II L'Univers et l'homme

III. Univers et Evolution.

IV. Le temps créateur

V. La finalité dans l'Univers.

VI. Dieu, l'homme et la liberté de l'Univers.

VII. La connaissance de l'Univers par la science.

VIII. L'homme et l'unité de la réalité.

IX. L'articulation des discours scientifique et métaphysique sur l'Univers.

X. Temps et évolution.

A. L'espace et le temps

B. Le temps et le mouvement.

Un des premiers philosophes à s'être rendu compte qu'il fallait séparer le temps du mouvement, que ce soit le mouvement en général ou le mouvement des astres du ciel en particulier, est Saint-Augustin.

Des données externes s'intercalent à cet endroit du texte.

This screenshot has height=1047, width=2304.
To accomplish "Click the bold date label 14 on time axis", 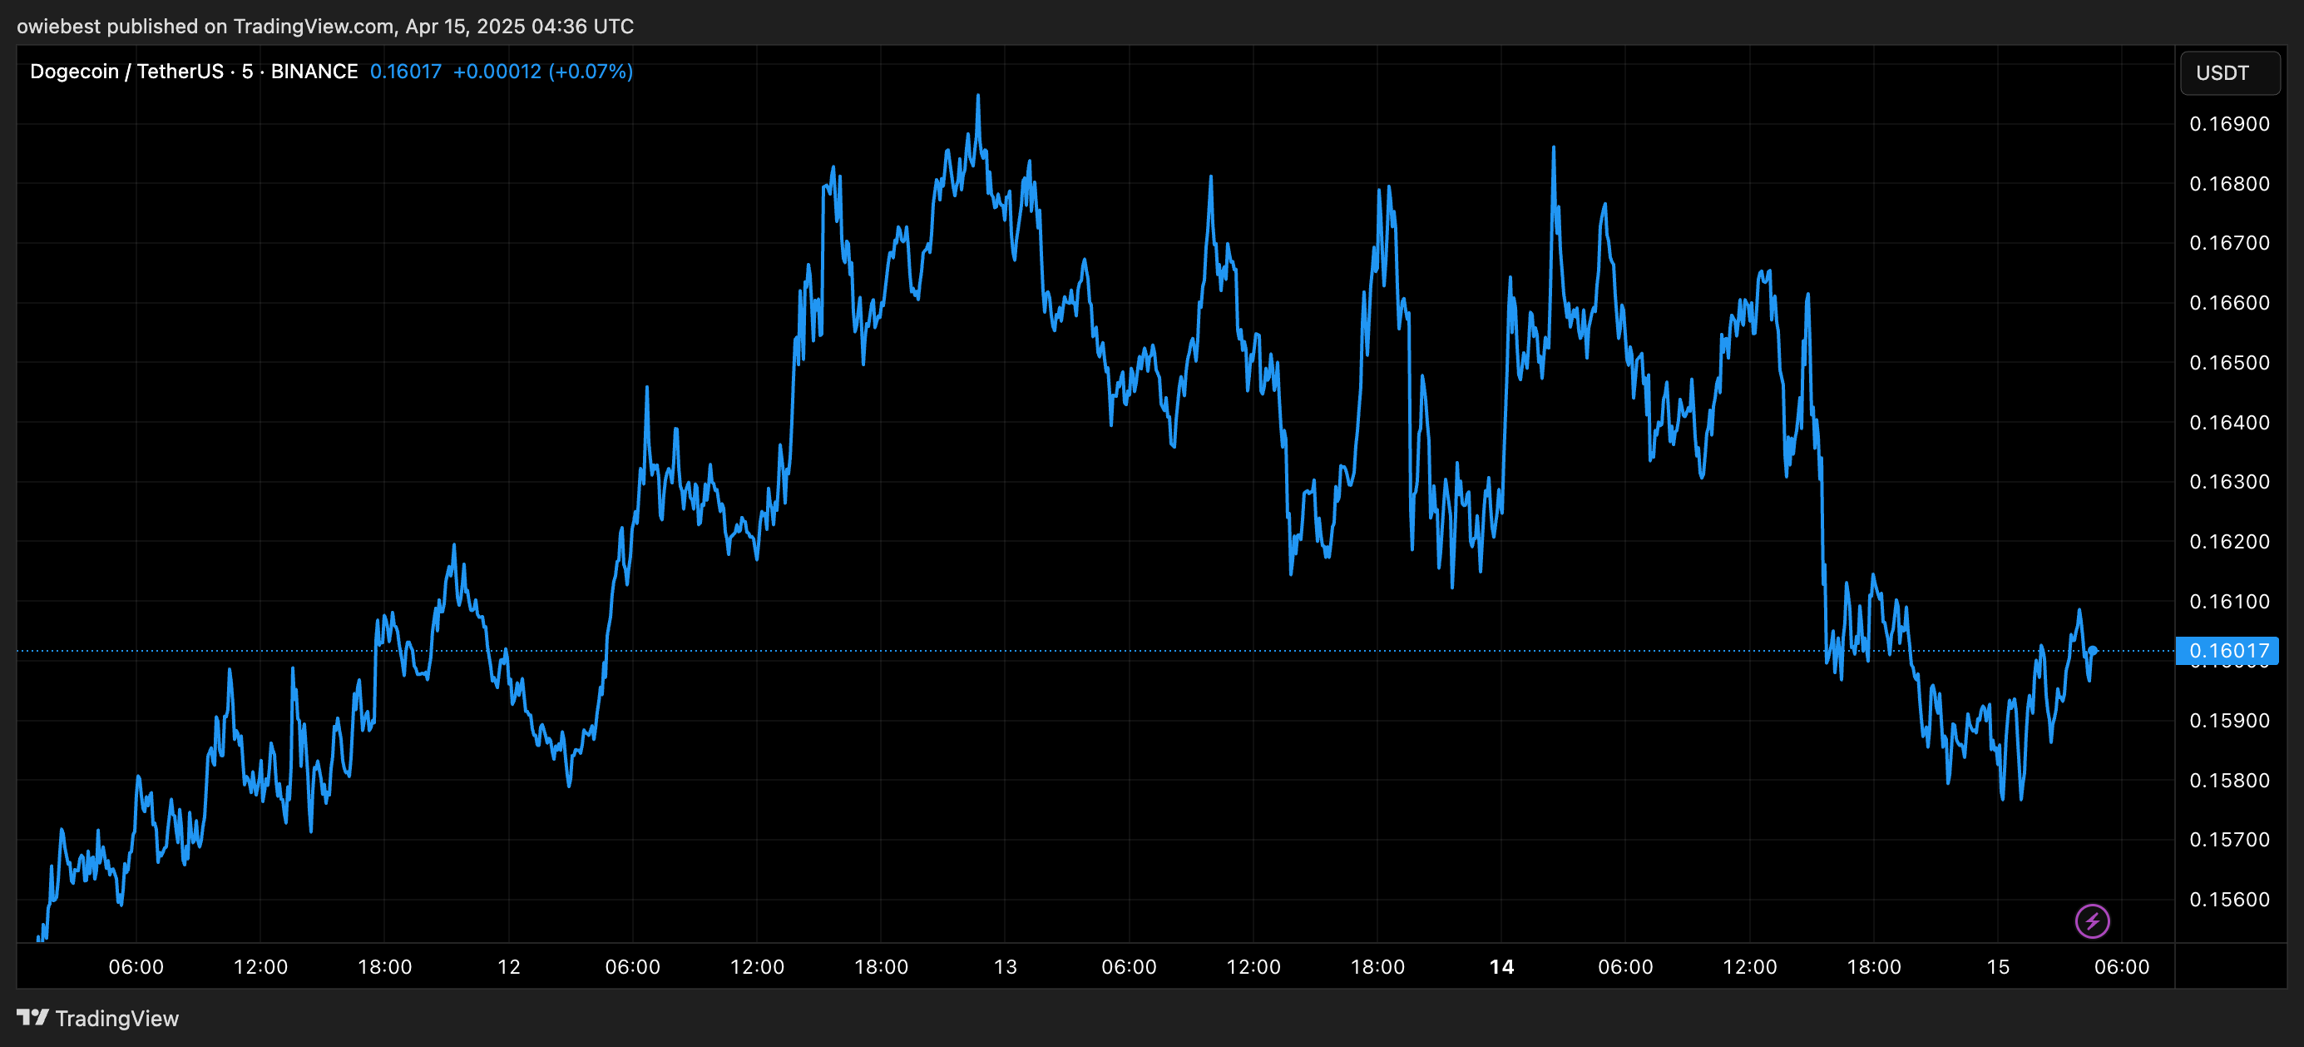I will tap(1502, 966).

Il a essayé de le montrer par une critique scientifique, en remarquant que la comparaison directe de deux intervalles de temps successifs est impossible (Confessions  XI XXIII 30). Et il a pris l'exemple suivant: lorsque l'on repère les passages successifs d'une même étoile au méridien d'un lieu, il s'écoule entre chaque passage un intervalle de temps que nous déclarons tous égaux entre eux, mais cette affirmation n'est ni un énoncé de fait, ni une conjecture que l'on pourrait vérifier, mais un axiome. Si en effet, on supposait que les mouvements dans le ciel accélèrent ou se ralentissent, il n'y a aucune raison pour que cela change la vitesse des mouvements que nous faisons sur cette Terre, et donc le temps continuerait de s'écouler de la même manière.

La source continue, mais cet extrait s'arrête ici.